Describe the treatment of conversion disorder.

The treatment of conversion disorder is similar to somatic symptom disorder. If the disorder's onset is after a trauma, the patient may need to process trauma or treat post-traumatic symptoms - or deal with the primary gains. Treatment can then focus on removing sources of secondary gain. In addition, treatment also includes reducing supportive consequences of talk about physical symptoms.

Describe the medication treatments of PTSD.

Those who suffer from PTSD generally use medications effective against anxiety and panic. The most common are SSRI's.

Describe the causes of pedophilic disorder.

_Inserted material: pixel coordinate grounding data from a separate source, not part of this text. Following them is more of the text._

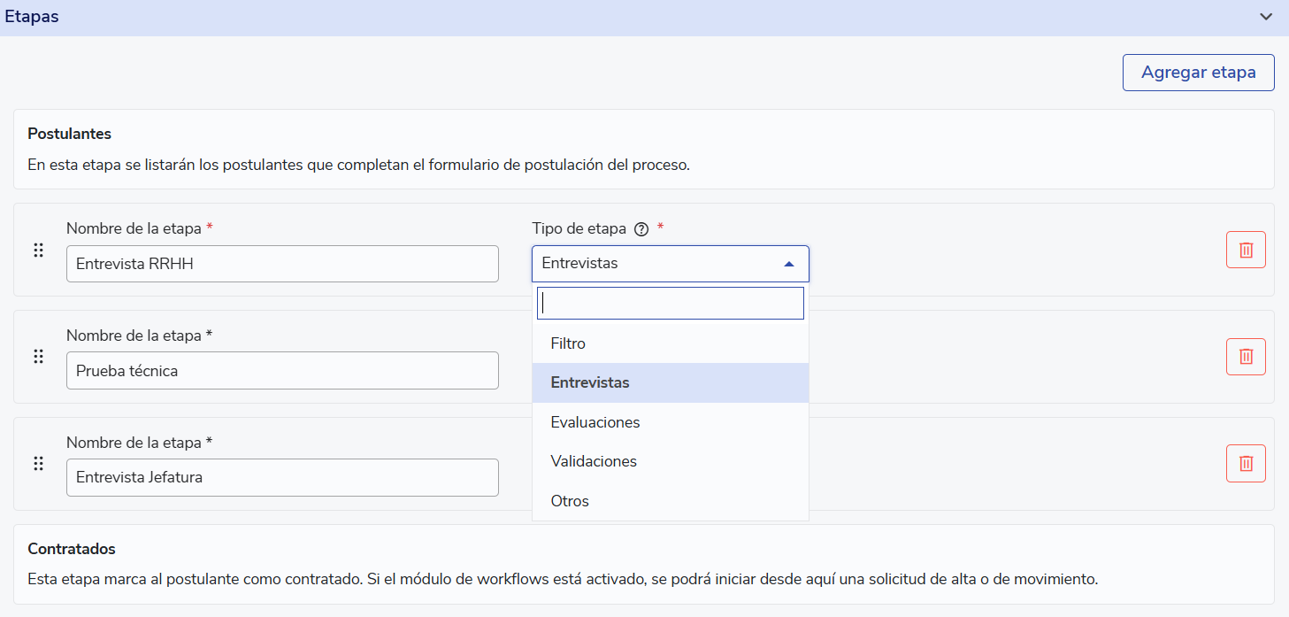Click trash icon for Prueba técnica stage
This screenshot has width=1289, height=617.
[x=1246, y=357]
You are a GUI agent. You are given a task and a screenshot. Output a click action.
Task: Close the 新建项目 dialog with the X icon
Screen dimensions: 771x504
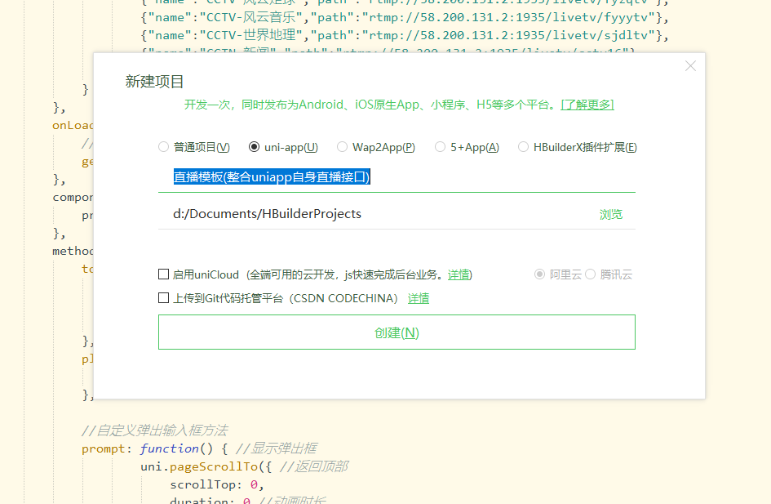click(x=690, y=66)

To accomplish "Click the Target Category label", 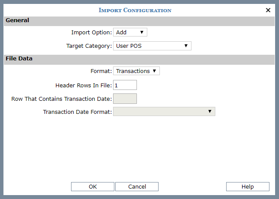I will (x=89, y=46).
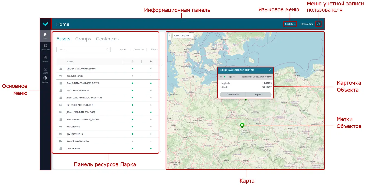Switch to the Groups tab
367x185 pixels.
pos(83,39)
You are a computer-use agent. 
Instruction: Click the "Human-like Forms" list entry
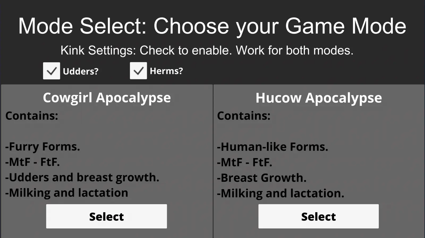tap(273, 147)
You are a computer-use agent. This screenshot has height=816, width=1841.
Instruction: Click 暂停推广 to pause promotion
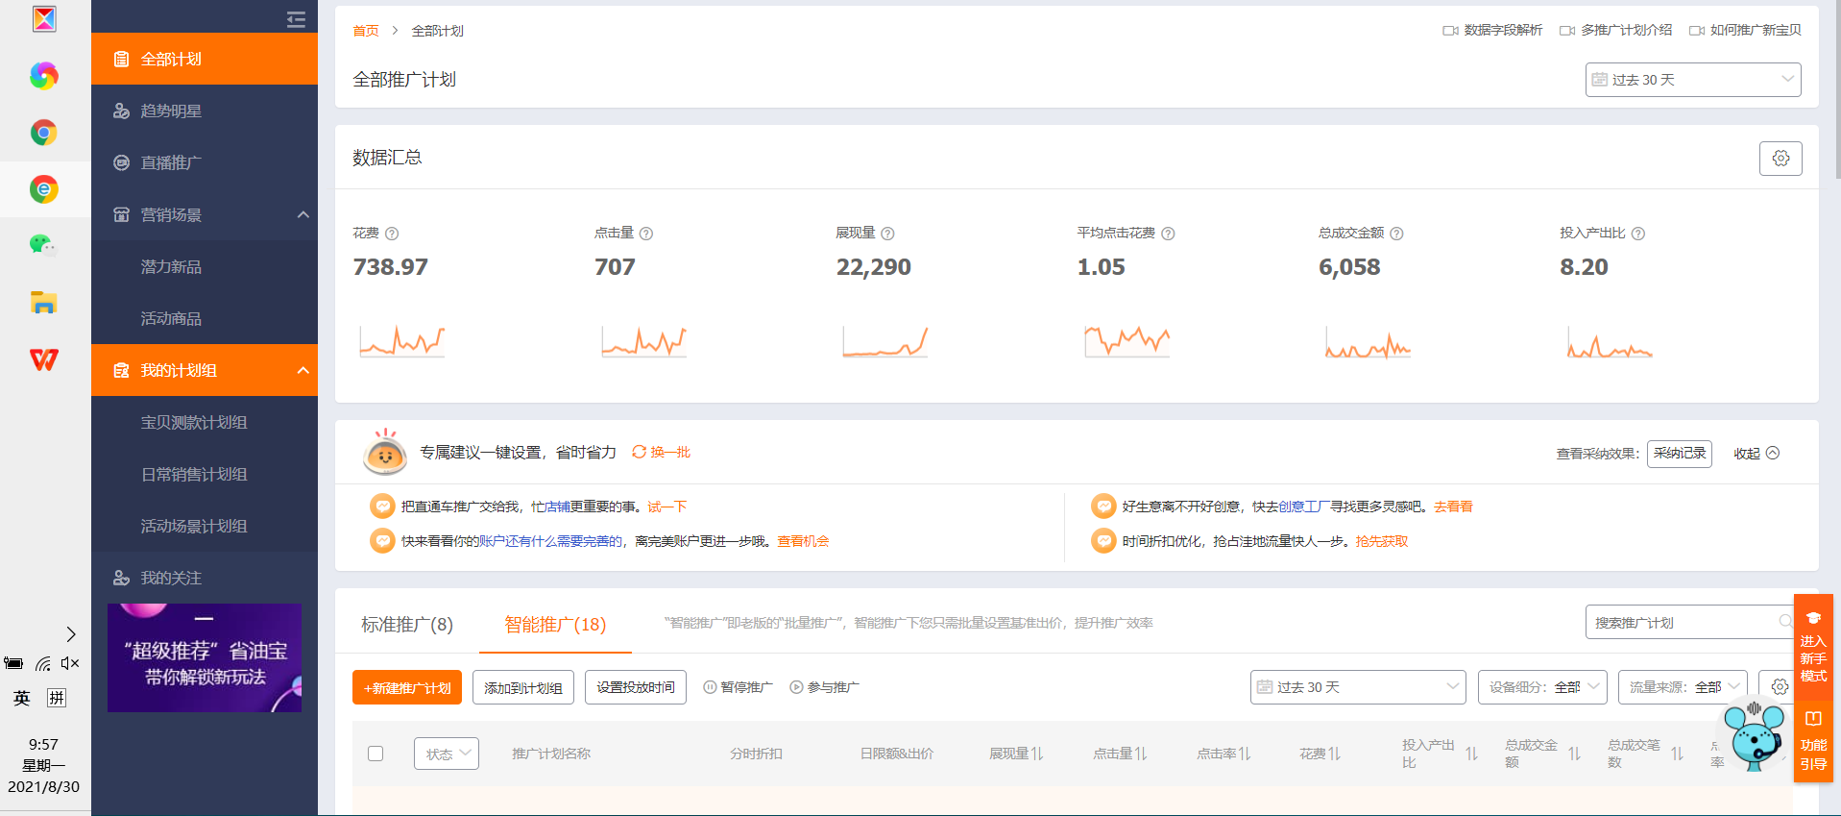[738, 688]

Those who suffer with pedophilia have difficulty forming "normal" relationships and experience deficits in typical sexual experiences. Relationship difficulties in childhood or adolescence could contribute. Early experiences may lead to sexual associations by chance that are then reinforced through masturbation. Pedophiles often have very high sex drive, and suppressing unwanted fantasies may paradoxically increase them.

Describe the symptoms and characteristics of transvestic disorder.

Transvestic disorder is characterized by sexual arousal with the act of cross-dressing. Males may (rarely) show highly masculine compensatory behaviors. Most do not show compensatory behaviors. Many are married and the behavior is known to spouse. It is not inherently pathological - it is only considered disordered if it causes significant distress or impairment.

Describe trichotillomania.

Trichotillomania is the urge to pull out one's own hair from anywhere on the body. The disorder leads to noticeable hair loss on scalp, eyebrows, arms, pubic region, etc.. Behavioral habit reversal treatment is the more effective treatment.

Describe the symptoms and characteristics of voyeuristic disorder.

Voyeuristic disorder is characterized by observing an unsuspecting individual undressing, naked or engaged in sexual activity. The risk associated with "peeping" may intensify sexual arousal. It is often associated with pedophilia.